The project homework for "Foundations of Machine Learning".
This project implements RNN, LSTM and CNN for text sentiment classification, based on Theano (0.8.2).
All models accept pre-trained word embedding inputs.
We use Large Movie Review Dataset (imdb) dataset as default dataset, and process it according to theano-tutorial.
You can change the training data by yourself, and refer the imdb data processing script (imdb-corpus-prepare-script.py) for data processing details.

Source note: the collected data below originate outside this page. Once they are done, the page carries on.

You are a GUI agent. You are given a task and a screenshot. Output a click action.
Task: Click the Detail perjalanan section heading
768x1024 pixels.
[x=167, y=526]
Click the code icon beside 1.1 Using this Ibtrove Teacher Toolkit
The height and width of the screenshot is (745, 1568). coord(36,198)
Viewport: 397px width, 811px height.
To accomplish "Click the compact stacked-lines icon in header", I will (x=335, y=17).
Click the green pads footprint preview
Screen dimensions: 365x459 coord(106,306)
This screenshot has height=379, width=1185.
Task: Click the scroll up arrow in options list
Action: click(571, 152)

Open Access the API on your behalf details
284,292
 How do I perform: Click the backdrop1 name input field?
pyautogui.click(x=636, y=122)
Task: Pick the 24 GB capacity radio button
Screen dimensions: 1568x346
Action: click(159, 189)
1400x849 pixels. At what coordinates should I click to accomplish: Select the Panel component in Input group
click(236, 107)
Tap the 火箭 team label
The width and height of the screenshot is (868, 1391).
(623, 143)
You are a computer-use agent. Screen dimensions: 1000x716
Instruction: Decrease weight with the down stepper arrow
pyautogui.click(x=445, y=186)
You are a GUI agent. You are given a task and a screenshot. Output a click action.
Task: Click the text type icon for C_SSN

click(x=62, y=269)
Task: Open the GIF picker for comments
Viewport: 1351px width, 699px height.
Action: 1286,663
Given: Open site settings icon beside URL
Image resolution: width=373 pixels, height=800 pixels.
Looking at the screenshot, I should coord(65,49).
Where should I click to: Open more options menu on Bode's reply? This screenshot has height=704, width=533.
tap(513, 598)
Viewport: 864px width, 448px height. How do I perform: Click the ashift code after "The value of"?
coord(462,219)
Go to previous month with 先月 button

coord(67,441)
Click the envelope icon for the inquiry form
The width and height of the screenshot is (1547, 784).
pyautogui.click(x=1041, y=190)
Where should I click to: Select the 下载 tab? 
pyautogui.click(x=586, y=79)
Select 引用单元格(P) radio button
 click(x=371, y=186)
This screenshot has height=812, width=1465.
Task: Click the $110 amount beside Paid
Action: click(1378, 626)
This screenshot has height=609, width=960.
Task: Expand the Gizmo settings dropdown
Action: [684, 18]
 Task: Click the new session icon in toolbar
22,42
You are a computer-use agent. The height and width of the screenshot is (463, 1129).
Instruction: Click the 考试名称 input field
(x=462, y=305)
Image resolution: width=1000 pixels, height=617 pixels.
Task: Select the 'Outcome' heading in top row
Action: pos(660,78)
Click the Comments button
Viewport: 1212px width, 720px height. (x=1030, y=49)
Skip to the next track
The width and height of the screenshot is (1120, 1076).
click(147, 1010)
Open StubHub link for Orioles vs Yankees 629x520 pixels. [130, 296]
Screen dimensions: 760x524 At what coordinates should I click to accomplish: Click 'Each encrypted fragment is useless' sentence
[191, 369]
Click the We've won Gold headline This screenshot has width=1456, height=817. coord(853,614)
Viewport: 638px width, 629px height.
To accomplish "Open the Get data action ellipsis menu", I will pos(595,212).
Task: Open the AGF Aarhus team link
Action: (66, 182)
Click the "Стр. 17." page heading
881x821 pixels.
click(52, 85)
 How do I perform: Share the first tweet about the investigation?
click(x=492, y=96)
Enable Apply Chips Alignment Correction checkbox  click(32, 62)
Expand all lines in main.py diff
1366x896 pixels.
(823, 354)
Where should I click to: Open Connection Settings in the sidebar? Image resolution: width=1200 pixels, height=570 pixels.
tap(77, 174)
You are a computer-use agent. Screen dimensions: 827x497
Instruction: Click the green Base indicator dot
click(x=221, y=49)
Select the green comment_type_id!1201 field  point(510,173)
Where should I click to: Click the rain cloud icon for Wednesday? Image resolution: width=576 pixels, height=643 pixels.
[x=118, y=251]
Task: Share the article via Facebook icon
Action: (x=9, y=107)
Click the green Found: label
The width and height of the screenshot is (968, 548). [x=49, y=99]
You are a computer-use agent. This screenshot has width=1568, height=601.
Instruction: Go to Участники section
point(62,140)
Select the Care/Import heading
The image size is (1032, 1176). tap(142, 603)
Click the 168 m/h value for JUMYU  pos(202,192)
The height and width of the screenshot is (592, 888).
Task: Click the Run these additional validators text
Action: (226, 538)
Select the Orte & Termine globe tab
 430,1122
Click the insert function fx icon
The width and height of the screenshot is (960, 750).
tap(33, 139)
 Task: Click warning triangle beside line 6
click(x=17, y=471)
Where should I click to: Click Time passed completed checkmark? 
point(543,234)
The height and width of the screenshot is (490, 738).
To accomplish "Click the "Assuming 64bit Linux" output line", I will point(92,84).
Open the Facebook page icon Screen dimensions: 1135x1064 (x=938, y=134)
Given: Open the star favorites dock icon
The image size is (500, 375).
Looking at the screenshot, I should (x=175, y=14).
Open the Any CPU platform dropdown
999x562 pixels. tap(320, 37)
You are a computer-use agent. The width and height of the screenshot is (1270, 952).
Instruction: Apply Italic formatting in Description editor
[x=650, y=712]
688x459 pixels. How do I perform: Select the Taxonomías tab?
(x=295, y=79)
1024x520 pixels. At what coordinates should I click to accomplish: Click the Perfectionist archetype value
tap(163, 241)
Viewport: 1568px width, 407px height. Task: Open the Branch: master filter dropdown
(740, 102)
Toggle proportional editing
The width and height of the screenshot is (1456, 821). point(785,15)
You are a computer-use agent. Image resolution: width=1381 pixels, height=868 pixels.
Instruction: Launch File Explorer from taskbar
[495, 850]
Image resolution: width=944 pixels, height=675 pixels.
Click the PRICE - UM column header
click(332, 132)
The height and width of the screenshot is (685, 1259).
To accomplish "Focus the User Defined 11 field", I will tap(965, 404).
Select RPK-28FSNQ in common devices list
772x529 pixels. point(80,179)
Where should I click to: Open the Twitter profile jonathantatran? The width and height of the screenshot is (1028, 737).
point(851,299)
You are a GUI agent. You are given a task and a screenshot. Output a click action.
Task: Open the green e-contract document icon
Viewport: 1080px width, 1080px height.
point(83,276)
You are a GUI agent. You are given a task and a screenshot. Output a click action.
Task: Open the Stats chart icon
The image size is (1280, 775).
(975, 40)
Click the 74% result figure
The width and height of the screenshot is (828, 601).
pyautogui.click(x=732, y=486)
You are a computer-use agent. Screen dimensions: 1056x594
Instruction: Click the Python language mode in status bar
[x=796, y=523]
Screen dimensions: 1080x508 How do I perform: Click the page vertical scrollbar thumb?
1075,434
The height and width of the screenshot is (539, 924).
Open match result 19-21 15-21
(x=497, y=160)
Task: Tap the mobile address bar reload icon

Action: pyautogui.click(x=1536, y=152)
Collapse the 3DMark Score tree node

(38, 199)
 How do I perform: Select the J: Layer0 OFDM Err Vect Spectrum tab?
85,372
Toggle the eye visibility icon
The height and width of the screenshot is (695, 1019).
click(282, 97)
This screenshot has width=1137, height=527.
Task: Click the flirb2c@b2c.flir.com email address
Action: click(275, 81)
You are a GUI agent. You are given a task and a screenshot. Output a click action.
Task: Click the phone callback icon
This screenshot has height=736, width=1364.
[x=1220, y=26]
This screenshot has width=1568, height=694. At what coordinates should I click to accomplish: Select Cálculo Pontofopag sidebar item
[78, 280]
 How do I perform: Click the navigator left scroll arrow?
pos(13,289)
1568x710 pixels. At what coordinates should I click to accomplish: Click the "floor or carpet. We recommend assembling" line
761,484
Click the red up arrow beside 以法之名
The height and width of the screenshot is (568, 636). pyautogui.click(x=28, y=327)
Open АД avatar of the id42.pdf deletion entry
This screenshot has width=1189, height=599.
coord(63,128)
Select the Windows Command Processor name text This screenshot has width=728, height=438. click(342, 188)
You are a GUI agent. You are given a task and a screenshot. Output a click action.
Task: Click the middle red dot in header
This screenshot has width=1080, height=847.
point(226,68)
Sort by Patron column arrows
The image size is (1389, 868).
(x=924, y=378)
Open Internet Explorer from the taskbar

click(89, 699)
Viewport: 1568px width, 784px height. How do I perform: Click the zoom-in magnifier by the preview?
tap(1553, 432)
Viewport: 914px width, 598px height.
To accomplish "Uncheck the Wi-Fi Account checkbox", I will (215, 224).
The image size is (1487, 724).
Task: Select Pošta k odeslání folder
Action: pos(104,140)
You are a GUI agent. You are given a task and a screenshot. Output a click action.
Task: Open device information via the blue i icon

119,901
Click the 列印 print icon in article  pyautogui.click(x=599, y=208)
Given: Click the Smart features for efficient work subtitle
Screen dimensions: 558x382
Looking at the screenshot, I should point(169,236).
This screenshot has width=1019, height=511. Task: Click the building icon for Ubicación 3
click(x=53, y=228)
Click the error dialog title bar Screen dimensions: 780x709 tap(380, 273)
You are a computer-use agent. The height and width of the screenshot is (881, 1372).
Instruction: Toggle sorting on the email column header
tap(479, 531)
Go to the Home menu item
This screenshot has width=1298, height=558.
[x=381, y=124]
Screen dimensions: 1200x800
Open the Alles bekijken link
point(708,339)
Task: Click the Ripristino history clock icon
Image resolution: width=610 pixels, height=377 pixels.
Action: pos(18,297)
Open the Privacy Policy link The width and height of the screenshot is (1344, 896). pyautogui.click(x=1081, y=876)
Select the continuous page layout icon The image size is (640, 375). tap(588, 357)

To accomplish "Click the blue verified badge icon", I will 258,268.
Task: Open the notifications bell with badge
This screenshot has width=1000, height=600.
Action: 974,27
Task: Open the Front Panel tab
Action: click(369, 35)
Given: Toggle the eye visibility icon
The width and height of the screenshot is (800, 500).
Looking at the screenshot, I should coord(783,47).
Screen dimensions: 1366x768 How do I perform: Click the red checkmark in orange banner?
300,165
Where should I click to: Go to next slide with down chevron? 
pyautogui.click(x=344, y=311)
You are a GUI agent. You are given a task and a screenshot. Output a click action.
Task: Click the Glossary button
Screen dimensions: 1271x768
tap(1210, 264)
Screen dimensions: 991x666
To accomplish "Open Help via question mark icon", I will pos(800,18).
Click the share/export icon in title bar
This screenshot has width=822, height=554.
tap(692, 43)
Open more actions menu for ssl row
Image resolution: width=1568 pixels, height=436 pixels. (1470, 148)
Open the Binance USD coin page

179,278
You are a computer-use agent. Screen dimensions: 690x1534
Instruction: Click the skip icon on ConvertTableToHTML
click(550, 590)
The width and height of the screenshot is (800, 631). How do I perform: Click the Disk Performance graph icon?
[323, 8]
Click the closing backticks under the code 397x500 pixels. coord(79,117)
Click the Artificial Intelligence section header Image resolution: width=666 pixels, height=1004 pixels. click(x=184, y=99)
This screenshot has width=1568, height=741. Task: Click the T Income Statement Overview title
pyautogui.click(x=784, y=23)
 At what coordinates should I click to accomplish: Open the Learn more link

Alternatively, you can use the Corpus.build_corpus_with_dic method provided by corpus-module to build corpus and dictionary simultaneously.
model | pooling | ensemble CV (soft voting) | ensemble CV (hard voting) | pre-trained word embedding | randomly initialized word embedding |
---|---|---|---|---|---|
LSTM | max | 10.10% | 10.07% | 10.45% | 11.46% |
LSTM | mean | 9.54% | 9.65% | 9.70% | 10.83% |
RNN | max | N/A | N/A | 12.32% | 13.28% |
RNN | mean | N/A | N/A | 11.49% | 11.58% |
CNN | max | 9.52% | 9.62% | 10.63% | 10.55% |
CNN | mean | 11.17% | 11.25% | 11.90% | 11.98% |